→ **Task goal**: Copy out the post below about things its writer fears, in full and word for word.

→ **Text shown**:
* * * * * * * * *
Bees kind of freak me the fuck out. They, as do wasps, seem to show signs of higher intelligence sometimes, more than your average housefly. You swat them away and they come back with a vengeance!
Cancer, that fucks with my head occasionally, though I attribute it mostly to genetics, and even though it's not prevalent in my family, still, I'd hate to get something as scary as that! I can only imagine what it would be like, taking some random blood test or something and having the doc call me at like 9pm (immediate red flag!), "uhh, we got your blood results back and we need you to come in for further testing.." "Really? Is everything OK?" "...well, not exactly, we're showing signs of stage 4 terminal cancer in your liver, you need to come down immediately.." "(omfg!!) I'll be there asap!"...
That would terrify me, people actually go through that shit, awful! I just read about a doctor who spent his whole live treating people only to be diagnosed with stage 4 terminal cancer as a middle aged man.. heart breaking.
We should throw billions of dollars at stuff like that, not wars.. Cancer, AIDS, Hepatitis, TB, Emphysema, STD's.. why don't we spend money helping people instead of hurting people...? Feeding people instead of causing droughts and starvation in regions... :sigh..:
Fundies.. maybe it's just me, but these silly fucks scare me. Especially their absolute certainty! To have a fundie fucktard in the White House like GW again is terrifying. Especially at this time. So glad Romney didn't get the win..
My balls being hurt. Haven't been kicked in the nuts since gradeschool, but the shit STILL resonates with me! Kicking a guy in the nuts is tantamount to a man punching a woman, full force, square in the jaw. That shit is off limits, and if you attack me there you better be ready to meet your maker. Man, woman, my nuts know no discrimination. You'll meet Mr. left hook and he'll introduce you to Mr. right cross if you decide to got there!
Sharks! I spend probably 0.00002% of my life ever even risking coming into contact with a shark, but fuck those things! Jaws with the ability to breath, no thanks!
On that same note, crocodiles! No explanation needed! I just saw a clip of a gazelle trying to cross a river being intercepted by a HUGE crocodile, must have been 15 feet! Thing just bit it right in half, then, while it was still fucking screaming in gazelle speak, devouring the still alive upper half, not while first crunching it's multiple thousand pound jaws down on it's face first! Didn't chew it, didn't kill it, just fuckin' ATE IT! Thing must have been alive for a few seconds as it was being swallowed, goddamn ancient dinosaurs!!! They're so efficient at killing they haven't needed to change in millions of years!
* * * * * * * * *
→ **Material supplied**:
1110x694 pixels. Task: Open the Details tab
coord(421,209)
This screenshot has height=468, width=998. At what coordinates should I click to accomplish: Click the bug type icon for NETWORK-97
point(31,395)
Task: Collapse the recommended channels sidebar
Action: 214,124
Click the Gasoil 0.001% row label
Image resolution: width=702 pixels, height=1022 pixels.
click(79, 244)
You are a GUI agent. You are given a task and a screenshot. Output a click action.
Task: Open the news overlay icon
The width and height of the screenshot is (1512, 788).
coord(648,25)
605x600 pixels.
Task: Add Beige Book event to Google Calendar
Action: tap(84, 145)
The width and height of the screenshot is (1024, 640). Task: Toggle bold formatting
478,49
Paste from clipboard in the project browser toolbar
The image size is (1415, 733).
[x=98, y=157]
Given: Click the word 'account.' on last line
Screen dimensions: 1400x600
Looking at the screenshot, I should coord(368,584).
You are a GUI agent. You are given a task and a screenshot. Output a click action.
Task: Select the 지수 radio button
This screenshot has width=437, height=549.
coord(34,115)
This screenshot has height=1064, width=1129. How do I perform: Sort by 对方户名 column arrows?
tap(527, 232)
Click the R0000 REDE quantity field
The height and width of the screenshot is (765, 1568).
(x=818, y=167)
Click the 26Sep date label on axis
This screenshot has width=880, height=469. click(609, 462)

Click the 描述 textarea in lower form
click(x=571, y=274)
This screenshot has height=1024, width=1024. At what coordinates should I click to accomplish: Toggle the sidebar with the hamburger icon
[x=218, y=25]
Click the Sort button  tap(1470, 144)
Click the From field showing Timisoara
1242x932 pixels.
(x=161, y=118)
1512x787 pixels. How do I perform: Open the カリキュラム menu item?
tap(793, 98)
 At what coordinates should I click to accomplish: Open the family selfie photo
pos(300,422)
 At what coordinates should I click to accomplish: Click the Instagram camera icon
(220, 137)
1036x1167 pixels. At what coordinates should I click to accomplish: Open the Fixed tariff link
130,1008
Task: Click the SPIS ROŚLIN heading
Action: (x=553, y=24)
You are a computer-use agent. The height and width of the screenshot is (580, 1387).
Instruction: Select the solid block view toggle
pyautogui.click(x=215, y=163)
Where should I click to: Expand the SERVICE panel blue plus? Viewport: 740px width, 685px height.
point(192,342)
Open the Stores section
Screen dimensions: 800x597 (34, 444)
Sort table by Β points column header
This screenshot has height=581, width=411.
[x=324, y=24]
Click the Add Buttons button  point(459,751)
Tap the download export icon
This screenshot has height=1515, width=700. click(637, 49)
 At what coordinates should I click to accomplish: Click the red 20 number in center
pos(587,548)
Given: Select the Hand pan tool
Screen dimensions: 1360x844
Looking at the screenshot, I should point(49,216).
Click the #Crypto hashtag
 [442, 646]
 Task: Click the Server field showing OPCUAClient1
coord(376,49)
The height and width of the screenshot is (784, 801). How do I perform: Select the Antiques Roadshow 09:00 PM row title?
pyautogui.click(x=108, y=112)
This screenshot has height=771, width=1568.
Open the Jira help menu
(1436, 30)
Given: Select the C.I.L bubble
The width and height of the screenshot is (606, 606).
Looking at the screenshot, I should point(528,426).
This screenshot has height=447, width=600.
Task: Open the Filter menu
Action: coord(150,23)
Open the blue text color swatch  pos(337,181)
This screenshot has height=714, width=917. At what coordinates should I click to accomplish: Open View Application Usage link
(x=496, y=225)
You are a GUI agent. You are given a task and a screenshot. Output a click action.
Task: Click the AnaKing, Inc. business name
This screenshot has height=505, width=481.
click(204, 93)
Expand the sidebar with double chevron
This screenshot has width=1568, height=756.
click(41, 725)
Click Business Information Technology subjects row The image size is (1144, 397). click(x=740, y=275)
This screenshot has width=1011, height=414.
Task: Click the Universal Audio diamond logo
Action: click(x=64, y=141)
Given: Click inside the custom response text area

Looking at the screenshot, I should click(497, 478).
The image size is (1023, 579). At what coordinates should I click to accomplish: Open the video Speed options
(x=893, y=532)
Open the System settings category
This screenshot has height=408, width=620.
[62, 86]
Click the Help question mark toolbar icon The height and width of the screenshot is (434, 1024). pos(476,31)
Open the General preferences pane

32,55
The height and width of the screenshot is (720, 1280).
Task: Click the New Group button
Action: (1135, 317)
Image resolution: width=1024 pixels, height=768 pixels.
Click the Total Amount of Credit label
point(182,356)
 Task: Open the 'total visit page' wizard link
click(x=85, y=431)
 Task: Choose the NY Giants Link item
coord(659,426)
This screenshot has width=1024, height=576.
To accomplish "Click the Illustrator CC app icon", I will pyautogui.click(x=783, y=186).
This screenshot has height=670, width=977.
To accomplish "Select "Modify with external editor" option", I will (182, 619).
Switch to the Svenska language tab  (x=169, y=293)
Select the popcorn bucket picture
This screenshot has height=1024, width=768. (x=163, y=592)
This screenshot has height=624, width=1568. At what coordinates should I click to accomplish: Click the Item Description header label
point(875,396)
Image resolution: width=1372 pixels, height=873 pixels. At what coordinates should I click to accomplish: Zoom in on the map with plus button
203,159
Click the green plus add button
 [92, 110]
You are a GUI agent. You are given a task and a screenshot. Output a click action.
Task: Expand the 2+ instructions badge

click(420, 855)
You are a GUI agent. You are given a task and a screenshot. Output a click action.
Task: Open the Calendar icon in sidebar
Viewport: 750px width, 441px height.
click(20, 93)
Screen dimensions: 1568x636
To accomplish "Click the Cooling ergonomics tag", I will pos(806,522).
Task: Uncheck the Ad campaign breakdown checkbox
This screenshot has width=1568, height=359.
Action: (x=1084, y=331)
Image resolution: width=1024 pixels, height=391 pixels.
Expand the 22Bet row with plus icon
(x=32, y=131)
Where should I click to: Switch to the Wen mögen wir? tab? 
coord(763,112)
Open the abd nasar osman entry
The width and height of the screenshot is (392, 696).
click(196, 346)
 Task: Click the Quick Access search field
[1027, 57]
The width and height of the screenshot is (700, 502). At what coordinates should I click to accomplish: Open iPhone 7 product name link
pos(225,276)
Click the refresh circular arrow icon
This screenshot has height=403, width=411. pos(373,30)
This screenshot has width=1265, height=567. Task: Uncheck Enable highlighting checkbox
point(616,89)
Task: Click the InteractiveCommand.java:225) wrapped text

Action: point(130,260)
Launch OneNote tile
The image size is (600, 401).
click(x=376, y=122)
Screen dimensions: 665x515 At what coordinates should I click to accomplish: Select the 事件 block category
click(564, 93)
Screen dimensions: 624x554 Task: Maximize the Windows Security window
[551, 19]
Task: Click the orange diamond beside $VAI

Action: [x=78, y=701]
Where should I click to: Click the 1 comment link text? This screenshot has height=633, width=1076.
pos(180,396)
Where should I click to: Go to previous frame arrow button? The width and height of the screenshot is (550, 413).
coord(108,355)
* * * * * * * * *
→ **Final answer**:
Bees kind of freak me the fuck out. They, as do wasps, seem to show signs of higher intelligence sometimes, more than your average housefly. You swat them away and they come back with a vengeance!
Cancer, that fucks with my head occasionally, though I attribute it mostly to genetics, and even though it's not prevalent in my family, still, I'd hate to get something as scary as that! I can only imagine what it would be like, taking some random blood test or something and having the doc call me at like 9pm (immediate red flag!), "uhh, we got your blood results back and we need you to come in for further testing.." "Really? Is everything OK?" "...well, not exactly, we're showing signs of stage 4 terminal cancer in your liver, you need to come down immediately.." "(omfg!!) I'll be there asap!"...
That would terrify me, people actually go through that shit, awful! I just read about a doctor who spent his whole live treating people only to be diagnosed with stage 4 terminal cancer as a middle aged man.. heart breaking.
We should throw billions of dollars at stuff like that, not wars.. Cancer, AIDS, Hepatitis, TB, Emphysema, STD's.. why don't we spend money helping people instead of hurting people...? Feeding people instead of causing droughts and starvation in regions... :sigh..:
Fundies.. maybe it's just me, but these silly fucks scare me. Especially their absolute certainty! To have a fundie fucktard in the White House like GW again is terrifying. Especially at this time. So glad Romney didn't get the win..
My balls being hurt. Haven't been kicked in the nuts since gradeschool, but the shit STILL resonates with me! Kicking a guy in the nuts is tantamount to a man punching a woman, full force, square in the jaw. That shit is off limits, and if you attack me there you better be ready to meet your maker. Man, woman, my nuts know no discrimination. You'll meet Mr. left hook and he'll introduce you to Mr. right cross if you decide to got there!
Sharks! I spend probably 0.00002% of my life ever even risking coming into contact with a shark, but fuck those things! Jaws with the ability to breath, no thanks!
On that same note, crocodiles! No explanation needed! I just saw a clip of a gazelle trying to cross a river being intercepted by a HUGE crocodile, must have been 15 feet! Thing just bit it right in half, then, while it was still fucking screaming in gazelle speak, devouring the still alive upper half, not while first crunching it's multiple thousand pound jaws down on it's face first! Didn't chew it, didn't kill it, just fuckin' ATE IT! Thing must have been alive for a few seconds as it was being swallowed, goddamn ancient dinosaurs!!! They're so efficient at killing they haven't needed to change in millions of years!